Collected data entries
**********

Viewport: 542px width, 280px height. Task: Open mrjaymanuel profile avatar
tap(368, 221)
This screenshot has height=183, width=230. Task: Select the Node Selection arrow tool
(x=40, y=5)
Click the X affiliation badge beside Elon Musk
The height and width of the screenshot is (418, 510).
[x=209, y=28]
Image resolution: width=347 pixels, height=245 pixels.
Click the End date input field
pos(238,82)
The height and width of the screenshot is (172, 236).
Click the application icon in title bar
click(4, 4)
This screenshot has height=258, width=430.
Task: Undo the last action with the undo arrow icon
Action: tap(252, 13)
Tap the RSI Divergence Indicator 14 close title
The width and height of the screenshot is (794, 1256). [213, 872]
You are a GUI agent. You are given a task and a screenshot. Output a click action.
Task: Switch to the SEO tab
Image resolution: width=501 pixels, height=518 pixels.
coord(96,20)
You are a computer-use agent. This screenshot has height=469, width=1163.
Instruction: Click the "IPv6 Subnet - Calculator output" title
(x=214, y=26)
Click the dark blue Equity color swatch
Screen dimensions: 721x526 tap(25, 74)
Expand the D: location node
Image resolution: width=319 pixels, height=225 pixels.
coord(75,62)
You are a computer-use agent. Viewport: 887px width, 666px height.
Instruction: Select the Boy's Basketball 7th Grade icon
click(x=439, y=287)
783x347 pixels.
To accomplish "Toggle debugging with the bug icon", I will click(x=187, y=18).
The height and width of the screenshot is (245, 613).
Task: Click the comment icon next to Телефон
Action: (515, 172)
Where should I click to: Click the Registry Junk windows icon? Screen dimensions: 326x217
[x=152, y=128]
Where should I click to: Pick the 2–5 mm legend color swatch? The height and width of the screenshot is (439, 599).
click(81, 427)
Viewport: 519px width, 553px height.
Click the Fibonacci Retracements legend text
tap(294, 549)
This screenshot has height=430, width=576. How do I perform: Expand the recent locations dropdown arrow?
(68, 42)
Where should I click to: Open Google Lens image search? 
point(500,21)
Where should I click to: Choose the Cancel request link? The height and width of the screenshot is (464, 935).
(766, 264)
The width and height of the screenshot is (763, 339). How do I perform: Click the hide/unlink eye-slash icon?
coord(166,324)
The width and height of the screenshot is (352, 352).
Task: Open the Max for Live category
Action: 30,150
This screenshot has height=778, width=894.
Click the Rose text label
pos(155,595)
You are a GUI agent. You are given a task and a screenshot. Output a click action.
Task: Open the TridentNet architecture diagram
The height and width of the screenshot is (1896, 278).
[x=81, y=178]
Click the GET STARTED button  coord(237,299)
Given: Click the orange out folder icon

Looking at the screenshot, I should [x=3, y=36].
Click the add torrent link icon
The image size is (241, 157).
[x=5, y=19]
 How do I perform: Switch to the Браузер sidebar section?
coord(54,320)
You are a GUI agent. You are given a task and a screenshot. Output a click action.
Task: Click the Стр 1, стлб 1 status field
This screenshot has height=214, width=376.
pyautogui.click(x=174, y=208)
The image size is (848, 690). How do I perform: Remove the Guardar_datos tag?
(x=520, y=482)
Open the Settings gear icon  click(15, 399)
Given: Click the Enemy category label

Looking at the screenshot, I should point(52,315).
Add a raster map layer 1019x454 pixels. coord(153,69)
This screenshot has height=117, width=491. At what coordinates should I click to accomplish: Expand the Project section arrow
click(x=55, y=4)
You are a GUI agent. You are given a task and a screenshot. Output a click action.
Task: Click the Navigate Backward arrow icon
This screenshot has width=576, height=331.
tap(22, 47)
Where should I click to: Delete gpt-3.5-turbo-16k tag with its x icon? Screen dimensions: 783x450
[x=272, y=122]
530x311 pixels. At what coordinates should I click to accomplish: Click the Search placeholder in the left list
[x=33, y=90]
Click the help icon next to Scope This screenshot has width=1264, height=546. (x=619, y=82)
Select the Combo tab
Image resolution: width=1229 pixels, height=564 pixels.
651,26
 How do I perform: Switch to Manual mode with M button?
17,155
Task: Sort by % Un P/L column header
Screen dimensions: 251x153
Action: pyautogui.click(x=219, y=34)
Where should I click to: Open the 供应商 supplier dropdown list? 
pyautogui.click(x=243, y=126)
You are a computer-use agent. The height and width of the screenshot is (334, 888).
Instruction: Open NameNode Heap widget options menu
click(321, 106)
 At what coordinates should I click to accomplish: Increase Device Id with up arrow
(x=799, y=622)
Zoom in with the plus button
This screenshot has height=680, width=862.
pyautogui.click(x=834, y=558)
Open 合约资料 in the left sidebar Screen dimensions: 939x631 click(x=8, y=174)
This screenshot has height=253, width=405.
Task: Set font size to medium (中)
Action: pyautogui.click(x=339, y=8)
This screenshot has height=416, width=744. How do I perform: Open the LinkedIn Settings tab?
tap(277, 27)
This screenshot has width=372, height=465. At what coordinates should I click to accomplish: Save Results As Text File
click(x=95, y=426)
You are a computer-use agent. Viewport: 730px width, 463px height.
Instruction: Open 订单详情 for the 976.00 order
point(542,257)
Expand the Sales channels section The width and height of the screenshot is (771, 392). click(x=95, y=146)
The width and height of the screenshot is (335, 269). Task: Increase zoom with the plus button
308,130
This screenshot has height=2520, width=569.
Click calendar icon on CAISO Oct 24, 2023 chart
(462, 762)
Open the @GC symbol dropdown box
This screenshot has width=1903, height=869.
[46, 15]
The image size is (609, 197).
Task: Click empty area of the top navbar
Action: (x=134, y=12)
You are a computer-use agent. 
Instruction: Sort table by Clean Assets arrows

**********

* [WHAT YOU ARE ASKED TO DO]: Set the records down again in full, exactly as they read.

* [EXERCISE ANSWER]:
Viewport: 542px width, 280px height. Task: Open mrjaymanuel profile avatar
tap(368, 221)
This screenshot has height=183, width=230. Task: Select the Node Selection arrow tool
(x=40, y=5)
Click the X affiliation badge beside Elon Musk
The height and width of the screenshot is (418, 510).
[x=209, y=28]
Image resolution: width=347 pixels, height=245 pixels.
Click the End date input field
pos(238,82)
The height and width of the screenshot is (172, 236).
Click the application icon in title bar
click(4, 4)
This screenshot has height=258, width=430.
Task: Undo the last action with the undo arrow icon
Action: tap(252, 13)
Tap the RSI Divergence Indicator 14 close title
The width and height of the screenshot is (794, 1256). [213, 872]
You are a GUI agent. You are given a task and a screenshot. Output a click action.
Task: Switch to the SEO tab
Image resolution: width=501 pixels, height=518 pixels.
coord(96,20)
You are a computer-use agent. This screenshot has height=469, width=1163.
Instruction: Click the "IPv6 Subnet - Calculator output" title
(x=214, y=26)
Click the dark blue Equity color swatch
Screen dimensions: 721x526 tap(25, 74)
Expand the D: location node
Image resolution: width=319 pixels, height=225 pixels.
coord(75,62)
You are a computer-use agent. Viewport: 887px width, 666px height.
Instruction: Select the Boy's Basketball 7th Grade icon
click(x=439, y=287)
783x347 pixels.
To accomplish "Toggle debugging with the bug icon", I will click(x=187, y=18).
The height and width of the screenshot is (245, 613).
Task: Click the comment icon next to Телефон
Action: (515, 172)
Where should I click to: Click the Registry Junk windows icon? Screen dimensions: 326x217
[x=152, y=128]
Where should I click to: Pick the 2–5 mm legend color swatch? The height and width of the screenshot is (439, 599).
click(81, 427)
Viewport: 519px width, 553px height.
Click the Fibonacci Retracements legend text
tap(294, 549)
This screenshot has height=430, width=576. How do I perform: Expand the recent locations dropdown arrow?
(68, 42)
Where should I click to: Open Google Lens image search? 
point(500,21)
Where should I click to: Choose the Cancel request link? The height and width of the screenshot is (464, 935).
(766, 264)
The width and height of the screenshot is (763, 339). How do I perform: Click the hide/unlink eye-slash icon?
coord(166,324)
The width and height of the screenshot is (352, 352).
Task: Open the Max for Live category
Action: 30,150
This screenshot has height=778, width=894.
Click the Rose text label
pos(155,595)
You are a GUI agent. You are given a task and a screenshot. Output a click action.
Task: Open the TridentNet architecture diagram
The height and width of the screenshot is (1896, 278).
[x=81, y=178]
Click the GET STARTED button  coord(237,299)
Given: Click the orange out folder icon

Looking at the screenshot, I should [x=3, y=36].
Click the add torrent link icon
The image size is (241, 157).
[x=5, y=19]
 How do I perform: Switch to the Браузер sidebar section?
coord(54,320)
You are a GUI agent. You are given a task and a screenshot. Output a click action.
Task: Click the Стр 1, стлб 1 status field
This screenshot has height=214, width=376.
pyautogui.click(x=174, y=208)
The image size is (848, 690). How do I perform: Remove the Guardar_datos tag?
(x=520, y=482)
Open the Settings gear icon  click(15, 399)
Given: Click the Enemy category label

Looking at the screenshot, I should point(52,315).
Add a raster map layer 1019x454 pixels. coord(153,69)
This screenshot has height=117, width=491. At what coordinates should I click to accomplish: Expand the Project section arrow
click(x=55, y=4)
You are a GUI agent. You are given a task and a screenshot. Output a click action.
Task: Click the Navigate Backward arrow icon
This screenshot has width=576, height=331.
tap(22, 47)
Where should I click to: Delete gpt-3.5-turbo-16k tag with its x icon? Screen dimensions: 783x450
[x=272, y=122]
530x311 pixels. At what coordinates should I click to accomplish: Click the Search placeholder in the left list
[x=33, y=90]
Click the help icon next to Scope This screenshot has width=1264, height=546. (x=619, y=82)
Select the Combo tab
Image resolution: width=1229 pixels, height=564 pixels.
651,26
 How do I perform: Switch to Manual mode with M button?
17,155
Task: Sort by % Un P/L column header
Screen dimensions: 251x153
Action: pyautogui.click(x=219, y=34)
Where should I click to: Open the 供应商 supplier dropdown list? 
pyautogui.click(x=243, y=126)
You are a computer-use agent. The height and width of the screenshot is (334, 888).
Instruction: Open NameNode Heap widget options menu
click(321, 106)
 At what coordinates should I click to accomplish: Increase Device Id with up arrow
(x=799, y=622)
Zoom in with the plus button
This screenshot has height=680, width=862.
pyautogui.click(x=834, y=558)
Open 合约资料 in the left sidebar Screen dimensions: 939x631 click(x=8, y=174)
This screenshot has height=253, width=405.
Task: Set font size to medium (中)
Action: pyautogui.click(x=339, y=8)
This screenshot has height=416, width=744. How do I perform: Open the LinkedIn Settings tab?
tap(277, 27)
This screenshot has width=372, height=465. At what coordinates should I click to accomplish: Save Results As Text File
click(x=95, y=426)
You are a computer-use agent. Viewport: 730px width, 463px height.
Instruction: Open 订单详情 for the 976.00 order
point(542,257)
Expand the Sales channels section The width and height of the screenshot is (771, 392). click(x=95, y=146)
The width and height of the screenshot is (335, 269). Task: Increase zoom with the plus button
308,130
This screenshot has height=2520, width=569.
Click calendar icon on CAISO Oct 24, 2023 chart
(462, 762)
Open the @GC symbol dropdown box
This screenshot has width=1903, height=869.
[46, 15]
The image size is (609, 197).
Task: Click empty area of the top navbar
Action: (x=134, y=12)
You are a computer-use agent. 
Instruction: Sort table by Clean Assets arrows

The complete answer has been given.